Sabiha Gökçen, une grande figure de l’aviation turque et mondiale


Sabiha Gökçen est une pilote de guerre turque, devenue une figure emblématique de l’aviation militaire turque et mondiale. Pour beaucoup, elle représente également un symbole de l’émancipation de la femme turque.

Elle est née le 21 mars 1913 à Bursa. Elle a perdu ses parents (Mustafa İzzet bey et Hayriye hanım) pendant la Première Guerre Mondiale. Ils étaient d’origine bosniaque. Orpheline très jeune, elle a été élevée par son grand frère mais connaît des conditions de vie très difficiles. Elle grandit dans un contexte historique très particulier qui va dessiner les fondations de la Turquie moderne : entre mai 1919 et octobre 1922 se déroule la guerre d’indépendance turque (Kurtuluş Savaşı), menée par la résistance nationaliste turque dirigée par Mustafa Kemal, à l’issue de laquelle le traité de Sèvres (août 1920) est révisé et remplacé par le traité de Lausanne (juillet 1923). Ainsi, la République de Turquie est proclamée le 23 octobre 1923 avec Mustafa Kemal qui devient le premier président turc.

Une rencontre va changer la vie de Sabiha. En 1925, Mustafa Kemal est de passage dans la ville de Bursa. Sabiha a alors 12 ans. Elle réussit à avoir une entrevue avec le président. Elle lui explique qu’elle veut continuer ses études dans un internat, certainement pour ne plus être à la charge de son frère. Mustafa Kemal attendri par Sabiha l’adopte avec l’autorisation de son frère. Sabiha devient l’une des 8 enfants adoptés par Mustafa Kemal (7 filles et 1 garçon). Elle poursuit donc ses études au collège Çankaya à Ankara puis au lycée d’Üsküdar pour filles à Istanbul.

Le 19 décembre 1934, avec l’entrée en vigueur de la loi sur les noms de famille, Mustafa Kemal reçoit le nom d’Atatürk (« Père de la Nation » ou « Père des Turcs ») par l’Assemblée. A son tour, Mustafa Kemal Atatürk donne un nom à sa fille adoptive qui est Gökçen. Le mot « gök » en turc signifie « le ciel », et Gökçen « appartenir au ciel ». Elle n’est pas encore aviatrice à cette époque, mais tout semble la prédestiner... C’est également en 1934 que le droit de vote est accordé aux femmes. 

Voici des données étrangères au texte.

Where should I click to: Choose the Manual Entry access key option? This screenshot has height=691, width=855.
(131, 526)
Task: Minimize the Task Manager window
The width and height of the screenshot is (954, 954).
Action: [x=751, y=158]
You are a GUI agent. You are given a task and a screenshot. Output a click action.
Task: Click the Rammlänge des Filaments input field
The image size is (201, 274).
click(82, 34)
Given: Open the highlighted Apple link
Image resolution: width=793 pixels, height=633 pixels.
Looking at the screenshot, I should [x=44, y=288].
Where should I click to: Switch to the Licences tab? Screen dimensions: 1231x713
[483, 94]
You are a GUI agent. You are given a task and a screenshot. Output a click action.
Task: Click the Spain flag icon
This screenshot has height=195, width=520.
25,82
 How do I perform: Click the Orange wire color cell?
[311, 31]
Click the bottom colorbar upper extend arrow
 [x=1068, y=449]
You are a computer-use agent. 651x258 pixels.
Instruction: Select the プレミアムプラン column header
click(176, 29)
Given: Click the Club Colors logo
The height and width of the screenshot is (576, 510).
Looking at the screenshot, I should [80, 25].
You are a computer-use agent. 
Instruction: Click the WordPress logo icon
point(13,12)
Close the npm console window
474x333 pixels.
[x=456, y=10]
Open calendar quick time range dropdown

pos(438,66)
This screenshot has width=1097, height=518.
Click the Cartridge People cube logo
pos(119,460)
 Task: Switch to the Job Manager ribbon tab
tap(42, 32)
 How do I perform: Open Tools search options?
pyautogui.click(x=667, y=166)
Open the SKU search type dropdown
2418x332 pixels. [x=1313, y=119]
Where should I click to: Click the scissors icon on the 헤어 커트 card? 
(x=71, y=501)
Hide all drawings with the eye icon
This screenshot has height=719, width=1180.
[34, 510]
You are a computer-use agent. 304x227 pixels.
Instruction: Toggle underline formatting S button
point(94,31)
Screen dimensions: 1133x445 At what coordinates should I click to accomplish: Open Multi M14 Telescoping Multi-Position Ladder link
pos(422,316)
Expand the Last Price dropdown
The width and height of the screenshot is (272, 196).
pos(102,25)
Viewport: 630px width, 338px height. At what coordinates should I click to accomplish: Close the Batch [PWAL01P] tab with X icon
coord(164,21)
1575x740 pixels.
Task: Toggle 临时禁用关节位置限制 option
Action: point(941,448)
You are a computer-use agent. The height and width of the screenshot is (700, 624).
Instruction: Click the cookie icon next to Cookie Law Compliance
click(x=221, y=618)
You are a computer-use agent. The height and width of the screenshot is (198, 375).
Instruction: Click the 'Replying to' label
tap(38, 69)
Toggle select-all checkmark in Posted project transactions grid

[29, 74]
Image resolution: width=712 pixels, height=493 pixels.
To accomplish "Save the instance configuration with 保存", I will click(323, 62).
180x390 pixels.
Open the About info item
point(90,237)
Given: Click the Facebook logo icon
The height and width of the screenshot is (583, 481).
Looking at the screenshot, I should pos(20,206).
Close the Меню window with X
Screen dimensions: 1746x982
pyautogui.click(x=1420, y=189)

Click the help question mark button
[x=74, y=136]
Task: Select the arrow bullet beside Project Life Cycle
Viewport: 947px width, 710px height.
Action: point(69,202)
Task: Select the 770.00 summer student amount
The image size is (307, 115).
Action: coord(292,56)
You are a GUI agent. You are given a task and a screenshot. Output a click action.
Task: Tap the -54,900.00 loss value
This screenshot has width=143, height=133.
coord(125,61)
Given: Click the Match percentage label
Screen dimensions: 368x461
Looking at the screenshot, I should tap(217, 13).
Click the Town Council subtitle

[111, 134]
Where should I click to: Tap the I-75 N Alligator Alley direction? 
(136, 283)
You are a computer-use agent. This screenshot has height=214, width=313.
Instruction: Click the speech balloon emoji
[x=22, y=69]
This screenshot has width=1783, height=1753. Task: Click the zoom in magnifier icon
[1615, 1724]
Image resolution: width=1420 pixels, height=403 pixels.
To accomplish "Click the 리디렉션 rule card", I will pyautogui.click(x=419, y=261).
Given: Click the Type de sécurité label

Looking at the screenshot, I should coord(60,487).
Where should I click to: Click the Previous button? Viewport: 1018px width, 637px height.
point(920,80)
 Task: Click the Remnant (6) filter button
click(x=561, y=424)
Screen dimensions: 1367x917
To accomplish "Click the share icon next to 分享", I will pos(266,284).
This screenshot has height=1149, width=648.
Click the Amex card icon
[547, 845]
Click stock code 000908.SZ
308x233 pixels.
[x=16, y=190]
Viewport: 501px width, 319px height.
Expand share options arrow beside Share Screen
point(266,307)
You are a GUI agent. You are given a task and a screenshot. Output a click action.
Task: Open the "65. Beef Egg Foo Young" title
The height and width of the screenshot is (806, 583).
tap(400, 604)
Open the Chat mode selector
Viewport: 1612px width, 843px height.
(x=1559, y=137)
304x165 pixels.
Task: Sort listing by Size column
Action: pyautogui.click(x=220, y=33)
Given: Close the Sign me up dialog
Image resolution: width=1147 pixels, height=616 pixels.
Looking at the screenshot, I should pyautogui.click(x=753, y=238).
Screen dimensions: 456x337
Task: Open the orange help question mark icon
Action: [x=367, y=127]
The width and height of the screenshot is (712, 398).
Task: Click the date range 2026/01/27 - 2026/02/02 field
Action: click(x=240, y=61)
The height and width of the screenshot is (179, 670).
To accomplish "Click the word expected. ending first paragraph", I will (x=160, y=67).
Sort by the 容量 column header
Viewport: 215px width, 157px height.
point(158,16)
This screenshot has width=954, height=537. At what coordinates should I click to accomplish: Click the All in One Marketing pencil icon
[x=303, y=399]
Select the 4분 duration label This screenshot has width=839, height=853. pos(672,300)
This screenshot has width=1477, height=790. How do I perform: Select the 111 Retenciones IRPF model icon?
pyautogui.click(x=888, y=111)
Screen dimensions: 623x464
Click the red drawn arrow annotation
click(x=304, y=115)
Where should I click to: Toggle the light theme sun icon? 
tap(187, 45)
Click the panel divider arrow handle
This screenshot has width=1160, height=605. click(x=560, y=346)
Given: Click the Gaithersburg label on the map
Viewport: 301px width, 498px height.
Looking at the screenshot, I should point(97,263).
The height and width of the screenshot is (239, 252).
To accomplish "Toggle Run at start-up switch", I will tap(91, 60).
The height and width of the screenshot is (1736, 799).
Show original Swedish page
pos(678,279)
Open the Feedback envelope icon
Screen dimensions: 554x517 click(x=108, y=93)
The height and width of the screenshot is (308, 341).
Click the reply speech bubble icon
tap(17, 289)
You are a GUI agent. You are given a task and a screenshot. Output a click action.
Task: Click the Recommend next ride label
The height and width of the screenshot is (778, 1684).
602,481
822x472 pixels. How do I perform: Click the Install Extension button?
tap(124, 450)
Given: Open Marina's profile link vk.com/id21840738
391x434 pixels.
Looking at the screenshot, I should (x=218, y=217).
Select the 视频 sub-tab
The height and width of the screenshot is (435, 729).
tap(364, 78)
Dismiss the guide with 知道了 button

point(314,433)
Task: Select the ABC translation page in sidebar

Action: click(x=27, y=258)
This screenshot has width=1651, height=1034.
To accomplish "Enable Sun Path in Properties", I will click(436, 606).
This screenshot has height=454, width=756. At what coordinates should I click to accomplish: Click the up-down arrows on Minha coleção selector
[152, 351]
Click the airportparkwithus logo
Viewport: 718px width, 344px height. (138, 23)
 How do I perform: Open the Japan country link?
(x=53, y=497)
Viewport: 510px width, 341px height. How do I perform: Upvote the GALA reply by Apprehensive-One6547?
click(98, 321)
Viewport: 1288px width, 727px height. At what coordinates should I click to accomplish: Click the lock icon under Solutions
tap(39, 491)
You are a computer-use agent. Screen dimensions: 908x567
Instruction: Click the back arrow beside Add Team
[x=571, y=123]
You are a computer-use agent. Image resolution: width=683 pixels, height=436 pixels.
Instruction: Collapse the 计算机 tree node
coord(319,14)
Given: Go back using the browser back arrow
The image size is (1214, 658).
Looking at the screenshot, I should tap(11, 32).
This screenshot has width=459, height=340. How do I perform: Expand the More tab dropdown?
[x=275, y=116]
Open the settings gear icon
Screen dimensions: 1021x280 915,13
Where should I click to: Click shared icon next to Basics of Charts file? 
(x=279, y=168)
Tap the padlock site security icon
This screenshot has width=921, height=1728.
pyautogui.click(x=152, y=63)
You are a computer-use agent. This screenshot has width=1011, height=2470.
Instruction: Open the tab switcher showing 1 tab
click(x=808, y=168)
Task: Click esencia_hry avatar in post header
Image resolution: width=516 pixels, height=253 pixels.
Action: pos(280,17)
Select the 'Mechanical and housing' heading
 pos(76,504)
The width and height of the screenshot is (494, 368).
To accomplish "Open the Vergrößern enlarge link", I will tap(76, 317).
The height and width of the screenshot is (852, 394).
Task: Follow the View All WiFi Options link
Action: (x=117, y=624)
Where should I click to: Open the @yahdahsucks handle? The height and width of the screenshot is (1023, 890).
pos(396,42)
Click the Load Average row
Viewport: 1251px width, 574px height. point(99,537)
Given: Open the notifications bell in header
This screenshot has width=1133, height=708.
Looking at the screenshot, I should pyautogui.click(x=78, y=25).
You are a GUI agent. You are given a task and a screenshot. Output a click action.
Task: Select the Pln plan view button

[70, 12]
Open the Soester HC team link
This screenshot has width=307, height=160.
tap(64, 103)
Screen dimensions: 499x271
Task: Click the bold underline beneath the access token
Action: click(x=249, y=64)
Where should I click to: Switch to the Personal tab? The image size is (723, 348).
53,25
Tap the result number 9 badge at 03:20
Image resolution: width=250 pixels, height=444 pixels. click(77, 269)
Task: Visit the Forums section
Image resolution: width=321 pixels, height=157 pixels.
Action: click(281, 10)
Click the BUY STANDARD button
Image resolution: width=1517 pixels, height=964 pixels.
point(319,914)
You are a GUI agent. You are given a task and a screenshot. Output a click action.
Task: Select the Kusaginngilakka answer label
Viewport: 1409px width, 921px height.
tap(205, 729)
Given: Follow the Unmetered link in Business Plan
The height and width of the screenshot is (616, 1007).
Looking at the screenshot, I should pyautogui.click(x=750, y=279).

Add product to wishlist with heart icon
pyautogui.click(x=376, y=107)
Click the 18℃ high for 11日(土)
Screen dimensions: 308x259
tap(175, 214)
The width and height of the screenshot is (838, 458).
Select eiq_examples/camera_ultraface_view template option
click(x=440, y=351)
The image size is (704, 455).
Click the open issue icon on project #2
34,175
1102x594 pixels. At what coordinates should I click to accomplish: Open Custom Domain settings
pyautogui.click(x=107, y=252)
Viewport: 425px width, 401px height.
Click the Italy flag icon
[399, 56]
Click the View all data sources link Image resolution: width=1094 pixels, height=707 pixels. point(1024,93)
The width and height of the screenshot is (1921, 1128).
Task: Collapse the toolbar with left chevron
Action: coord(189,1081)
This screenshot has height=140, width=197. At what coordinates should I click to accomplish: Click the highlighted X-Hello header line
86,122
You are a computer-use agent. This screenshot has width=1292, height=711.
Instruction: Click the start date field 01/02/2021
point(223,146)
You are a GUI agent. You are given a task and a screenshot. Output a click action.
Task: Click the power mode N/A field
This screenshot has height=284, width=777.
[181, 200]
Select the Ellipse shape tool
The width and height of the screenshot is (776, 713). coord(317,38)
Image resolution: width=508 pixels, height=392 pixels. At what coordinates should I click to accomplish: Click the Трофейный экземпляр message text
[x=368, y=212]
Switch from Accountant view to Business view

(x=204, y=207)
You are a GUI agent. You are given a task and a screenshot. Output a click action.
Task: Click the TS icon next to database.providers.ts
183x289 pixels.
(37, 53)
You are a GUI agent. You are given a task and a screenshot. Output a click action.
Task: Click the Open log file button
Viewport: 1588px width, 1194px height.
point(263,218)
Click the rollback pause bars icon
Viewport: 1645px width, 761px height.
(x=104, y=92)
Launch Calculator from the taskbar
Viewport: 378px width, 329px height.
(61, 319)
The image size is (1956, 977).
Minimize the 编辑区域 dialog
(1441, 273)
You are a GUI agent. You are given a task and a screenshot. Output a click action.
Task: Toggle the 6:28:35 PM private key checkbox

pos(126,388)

Mustafa Kemal Atatürk, dans sa volonté de modernisation du pays, fait de l’aviation militaire et civile une priorité. En 1935, il crée l’école d’aviation civile Türk Kuşu (« l’Oiseau turc »). Sabiha Gökçen assiste à la cérémonie d’inauguration de l’école. Elle est impressionnée par les démonstrations aériennes. C’est alors qu’Atatürk lui suggère de devenir aviatrice ce qu’elle accepte avec joie. Elle est la seule élève féminine à être inscrite dans cette école. Elle obtient son permis de pilote puis elle est envoyée en Union Soviétique avec 8 autres personnes pour parfaire sa formation. Au début de l’année 1936, Atatürk lui demande de rejoindre l’Académie de l’armée de l’air turque pour y suivre une formation au combat. Elle devient ainsi l'une des premières femmes au monde à avoir piloté un avion de chasse (Marie Marvingt ayant piloté un avion de chasse pour la première fois en 1915). Sabiha Gökçen est reconnue comme étant la première femme turque pilote de guerre, ce qui fait la fierté de Mustafa Kemal Atatürk. Elle devient un symbole de la modernité de la femme turque. Elle participe à plusieurs missions, notamment à l’opération de répression de Dersim (province kurde de Tunceli) qui s’était rebellée contre le pouvoir d’Ankara en 1937 et à une mission de paix autour des Balkans en 1938. La même année, elle retourne à l’école de la Türk Kuşu mais en tant qu’enseignante. Elle va y servir jusqu’en 1955 et va entraîner 4 femmes pilotes d’avion.

Elle effectue son dernier vol en 1996, aux côtés de Daniel Acton, à bord d’un Falcon 2000. A la fin de sa carrière, elle totalise plus de 8000 heures de vol. Cette même année, elle est désignée comme l’une des 20 pilotes les plus reconnus dans l’histoire de l’aviation à la Maxwell Air Force Base aux Etats-Unis pendant la cérémonie de remise de diplôme des étudiants de cette école. Elle est la seule pilote femme à avoir reçu ce prix. Pour lui rendre hommage, son nom a été donné à un des aéroports d’Istanbul inauguré en 2001. Quelques mois plus tard, le 22 mars 2001, elle meurt à Ankara à l’âge de 88 ans. Elle a été une source d’inspiration pour de nombreuses femmes pilotes. En 2002, la Fédération aéronautique internationale a créé la médaille Sabiha Gökçen qui est décernée « aux femmes qui ont accompli des exploits remarquables dans les sports aériens ».